New medical-pot bill to restrict providers |

New medical-pot bill to restrict providers

Jessica Fender
The Denver Post

The fight to regulate the rapidly growing number of medical-marijuana dispensaries took a drastic swing toward shutting down the hundreds of Colorado storefronts after state Sen. Chris Romer announced Sunday that a pending pot bill would reflect the wishes of law enforcement groups.

The attorney general, sheriff’s organizations and police groups want a five-person limit on the number of patients a pot provider – dubbed a “caregiver” – can serve.
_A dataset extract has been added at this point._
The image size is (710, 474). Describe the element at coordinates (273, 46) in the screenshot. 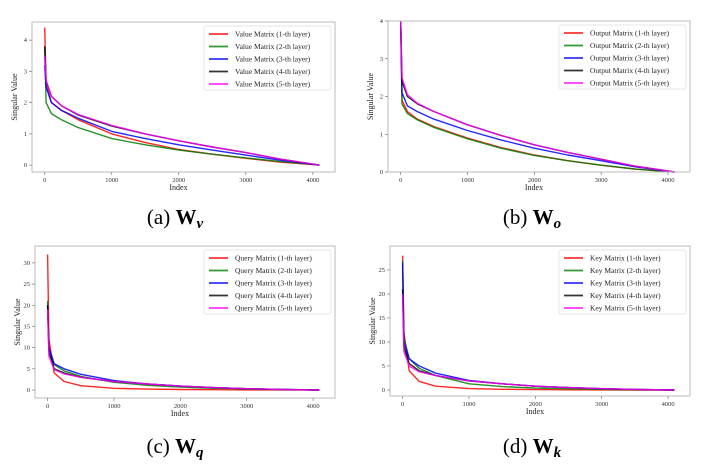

Romer, a Democrat from Denver, said the bill reflecting that cap will likely be introduced once the legislative session starts Wednesday by state Rep. Tom Massey, R-Poncha Springs, who could not be reached for comment.

It’s a stark departure from Romer’s original bill, which would have required dispensaries to provide other health services and to register their products in a database for law enforcement purposes.

Romer, at one point the dispensaries’ most vocal legislative champion, distanced himself from the new bill and said the concession follows a Friday-afternoon meeting with the governor and law enforcement representatives. He also blamed pot advocates for being too resistant to regulation.

“Almost all the cannabis people thought my bill was too restrictive. Maybe they need to wake up,” Romer said. “When the sheriffs roll their bill out, they’ll understand how reasonable my bill really was.”